# Problem with memory detection (4GB ram not all detected)

## kik0r

Hi

I just upgraded my memory from 2GB to 4GB and I can't make the full amount detected by the system.

My hardware is : C2D E4300 on Asus P5B with 4 sticks of 1GB OCZ.

I'm running an up to date gentoo with x86 profil (32 bits)

I tried different solutions, none seems to work.

I have identified the following elements which have an influence on the problem :

- Remap PCI memory option in bios 

- Kernel .config option

- Kernel options in grub

- Grub itself

1st try : 3GB detected in bios only, so I set the option Remap PCI to enable in bios

2nd try : 4GB detected in bios, the gentoo start but freeze before the kernel loads the tux logo

3rd try : I add in grub options mem=4096M and highmem=4096M for my current kernel, the computer boot, but the system saw only 2GB of ram (while the bios said 4GB).

4th try : I check my .config option I was on the setting CONFIG_HIGHMEM4G so I try CONFIG_HIGHMEM64G. I also tried to use CONFIG_HIGHPTE. The option CONFIG_X86_PAE was set. Nothing change.

5th try : I reboot again and notice that grub menu was displaying the amount of memory at 2GB. So it's maybe not a kernel problem, but a grub problem to detect the right amount of memory ? I setup again in the bios the option Remap PCI. The bios detect 3GB, so do grub, and so does my system.

I'm currently using the computer like this, I'm still looking for a solution fo use the full 4GB of memory.

So is it a grub problem ?

Or is it because my system is 32 bits (I don't think so, I thought 4GB should work with 32 bits sytem)

If someone has a clue, thanks !  :Smile: 

----------

## mb1248

The 32bit Windows has this problems but I thought Linux doesn't.

A 32bit system should be able to address 4GB including the swap!

So if you have 4GB you cannot use swap.

----------

## kik0r

That's interesting because my system use 2GB of swap.

So that would make sense because i have 4GB total memory less 2GB of swap, there is 2GB of physical memory available ?

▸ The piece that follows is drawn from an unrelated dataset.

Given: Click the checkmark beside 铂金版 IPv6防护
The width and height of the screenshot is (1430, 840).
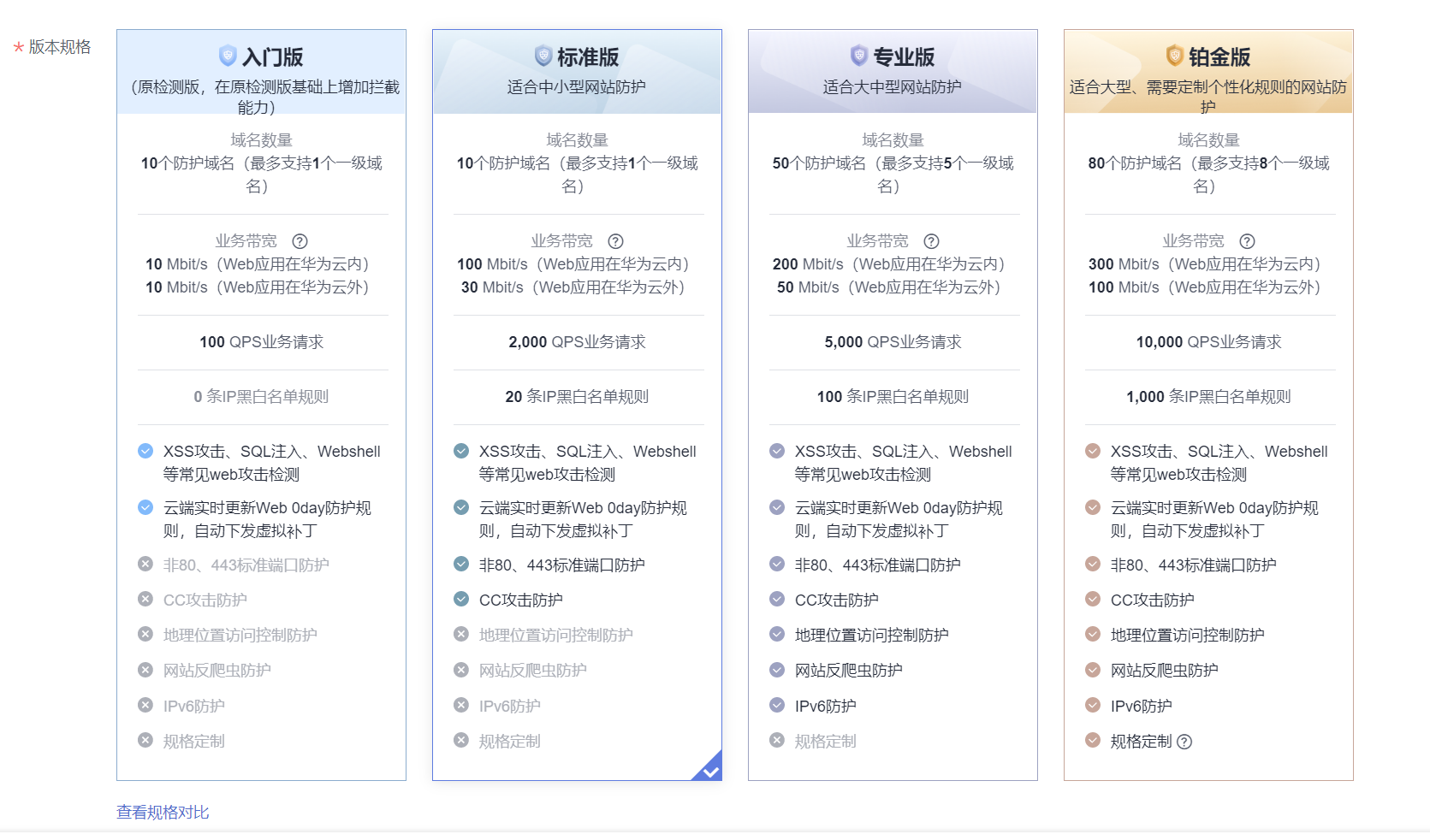Looking at the screenshot, I should tap(1093, 706).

Hum I'm not sure because with almost the same setting, with 3GB of memory, my system sees 3GB of memory and use 2GB

of swap, so it's able to address 5GB ?

My kernel is setup with option HIGHMEM64G, so the kernel should be able to address 64GB of memory. I'm not sure it is the

right direction.

Thanks anyway

Any other suggestion ?

----------

## x22

Have you tried booting with HIGHMEM64G and without any mem= or similar parameter?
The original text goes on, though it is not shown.